It's finally here: the time of year when folks like to take a look back at the year that was or make predictions about the year ahead.

If you're like me, looking back is like slicing open old wounds. So I'm going to spend the next few weeks discussing investing opportunities for 2009. I'll select some of the sectors that I follow, and then go out on a limb and predict next year's biggest winners.

I'll kick this off by taking a look at search engines.

The state of search
There were 7.8 billion searches performed in this country in October, according to Nielsen Online. That is a surprising 2% decline compared to last October's throughput. Combine that grim stat with the sorry state of marketing budgets in this sluggish economy and this doesn't seem to be the industry's finest hour.

Thankfully, not all search engines are the same. Let's dig deeper into the Nielsen data.

October 2008

Market Share

YOY Gain/(Loss)

Google

61.2%

8.1%

Yahoo!

16.9%

(12.0%)

MSN/Windows Live

11.4%

(19.0%)

AOL

4.3%

14.5%

Ask.com

2.3%

(22.9%)

Source: Nielsen Online MegaView Search.

Everyone knows that Google (NASDAQ:GOOG) is the market share leader, with a thick 61% slice of the pie. However, it is also gaining market share at the expense of Yahoo! (NASDAQ:YHOO) and Microsoft (NASDAQ:MSFT). Only Time Warner's (NYSE:TWX) AOL is taking healthier steps, but don't read too much into that. AOL has been yielding market share for years, so it was due for a dead cat bounce. Gaining 14.5% to hit a 4.3% slice is also smaller in absolute basis points than a larger company gaining 8.1% to reach 61.2% of the queries.

This leaves us with IAC's (NASDAQ:IACI) Ask.com. I think IAC is an attractively priced stock at this point, now that Barry Diller has split his media entertainment empire into five distinct companies. However, it would be hard to give top honors to a search engine player with waning traffic.

And the winner is: Google
How can one bet against Google at this point? It's widening the gap between itself and its two largest competitors. Analysts have been lowering their profit targets on the company -- and understandably so, given the softening ad market -- but the stock price has plummeted even more.

Google closed yesterday at just 14 times this year's projected profitability, and a mere 12 times next year's target. Admit it. You never thought that Google would get this cheap. When media markets bounce back, it will be the companies that gained market share during the lull -- like Google -- that truly spring back into life.

First runner-up: Baidu.com
You didn't think I would limit myself to just the stateside players, did you? Baidu.com (NASDAQ:BIDU) is the Google of China, with a similarly dominant market share. It's also hard to beat the price these days, with Baidu fetching just 18 times next year's earnings estimates. Since Baidu is growing quicker than Google, in a market growing quicker than Google's worldwide reach, Baidu is worthy of a premium.

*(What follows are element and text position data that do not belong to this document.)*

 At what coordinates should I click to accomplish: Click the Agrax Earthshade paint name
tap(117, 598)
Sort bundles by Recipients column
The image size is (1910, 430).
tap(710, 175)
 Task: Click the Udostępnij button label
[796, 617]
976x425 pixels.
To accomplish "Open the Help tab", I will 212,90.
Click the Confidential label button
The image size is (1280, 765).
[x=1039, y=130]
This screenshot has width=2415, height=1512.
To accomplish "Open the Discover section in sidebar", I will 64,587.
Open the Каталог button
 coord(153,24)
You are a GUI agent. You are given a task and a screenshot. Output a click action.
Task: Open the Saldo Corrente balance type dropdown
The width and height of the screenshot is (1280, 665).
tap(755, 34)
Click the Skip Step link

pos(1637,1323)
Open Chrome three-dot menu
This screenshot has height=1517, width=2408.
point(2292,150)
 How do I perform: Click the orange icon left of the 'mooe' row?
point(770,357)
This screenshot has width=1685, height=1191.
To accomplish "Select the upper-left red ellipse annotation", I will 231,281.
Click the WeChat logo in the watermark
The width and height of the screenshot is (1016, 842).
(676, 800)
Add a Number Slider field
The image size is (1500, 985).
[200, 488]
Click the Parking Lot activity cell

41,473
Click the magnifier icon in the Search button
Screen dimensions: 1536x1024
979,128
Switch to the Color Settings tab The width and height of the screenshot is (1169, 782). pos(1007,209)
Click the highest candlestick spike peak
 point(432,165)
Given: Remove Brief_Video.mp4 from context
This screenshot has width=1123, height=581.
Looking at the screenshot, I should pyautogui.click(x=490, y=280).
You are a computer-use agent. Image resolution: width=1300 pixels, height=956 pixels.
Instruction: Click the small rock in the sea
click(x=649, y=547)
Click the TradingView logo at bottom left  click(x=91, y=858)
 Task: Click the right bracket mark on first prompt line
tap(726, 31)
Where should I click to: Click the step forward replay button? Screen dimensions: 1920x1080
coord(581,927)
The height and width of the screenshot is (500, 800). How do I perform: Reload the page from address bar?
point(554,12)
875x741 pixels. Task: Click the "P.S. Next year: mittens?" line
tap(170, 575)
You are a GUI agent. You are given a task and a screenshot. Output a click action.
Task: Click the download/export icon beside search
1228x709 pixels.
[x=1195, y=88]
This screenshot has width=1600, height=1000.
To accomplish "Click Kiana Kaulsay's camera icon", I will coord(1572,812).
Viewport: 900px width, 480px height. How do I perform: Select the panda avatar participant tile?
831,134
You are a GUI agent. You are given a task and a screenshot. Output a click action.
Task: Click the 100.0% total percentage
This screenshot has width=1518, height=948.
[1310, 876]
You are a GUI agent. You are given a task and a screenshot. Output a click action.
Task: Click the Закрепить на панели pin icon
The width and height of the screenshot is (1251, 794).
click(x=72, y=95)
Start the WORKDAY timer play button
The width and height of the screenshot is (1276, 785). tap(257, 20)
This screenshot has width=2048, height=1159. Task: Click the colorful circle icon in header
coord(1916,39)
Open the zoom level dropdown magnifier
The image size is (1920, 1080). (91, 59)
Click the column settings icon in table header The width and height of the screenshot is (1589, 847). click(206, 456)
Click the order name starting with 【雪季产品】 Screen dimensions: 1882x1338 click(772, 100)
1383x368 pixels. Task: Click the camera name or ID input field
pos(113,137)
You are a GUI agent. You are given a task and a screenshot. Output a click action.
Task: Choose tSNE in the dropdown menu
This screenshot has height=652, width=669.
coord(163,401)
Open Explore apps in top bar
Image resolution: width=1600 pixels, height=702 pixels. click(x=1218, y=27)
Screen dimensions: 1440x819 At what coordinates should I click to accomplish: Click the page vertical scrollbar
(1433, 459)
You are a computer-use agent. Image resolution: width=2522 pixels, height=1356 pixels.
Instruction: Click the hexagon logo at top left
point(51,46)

Unfortunately, the reason that Baidu is trading with a forward P/E in the teens for the first time since going public three years ago is not pretty. The company got called out for accepting ads from unlicensed medical sponsors, a seemingly thin niche that makes up a troublesome 10% to 15% of total revenue at Baidu.

Baidu is doing its best to clean up its act, but this could be a double-whammy if it costs the company advertisers in the near term and integrity-seeking searchers in the long run. The warts are clearly there, but it's hard to ignore the huge upside potential here if Baidu gets it right.

For those troubled by Baidu's hiccups, a great alternative would be Sohu.com (NASDAQ:SOHU). Its Sogou search engine is tiny compared to Baidu, but the company provides new media diversification, and closed yesterday at less than 10 times next year's bottom-line guesstimates.

Second runner-up: Yahoo!
Yes, Yahoo!. At this price, it's hard to pass on the industry's distant silver medalist. Just consider the potential catalysts that may move shares of Yahoo! higher:

  • The CEO hunt to replace Jerry Yang may nab a magnetic outsider.
  • Microsoft has made it clear that it's not interested in renewing buyout talks, but it's hard to see how Microsoft can take on Google without Yahoo!.
  • Yahoo! has several Asian investments that may bounce back into favor even if Yahoo! itself remains stagnant.

No one needs to tell me that Yahoo! is broken and a laggard. I know it. However, as long as it remains a profitable and somewhat relevant player, the upside is so much greater than the downside.

So that's it! That's how I see search engine stocks stacking up in 2009. I'll be back with more sectors over the next few days.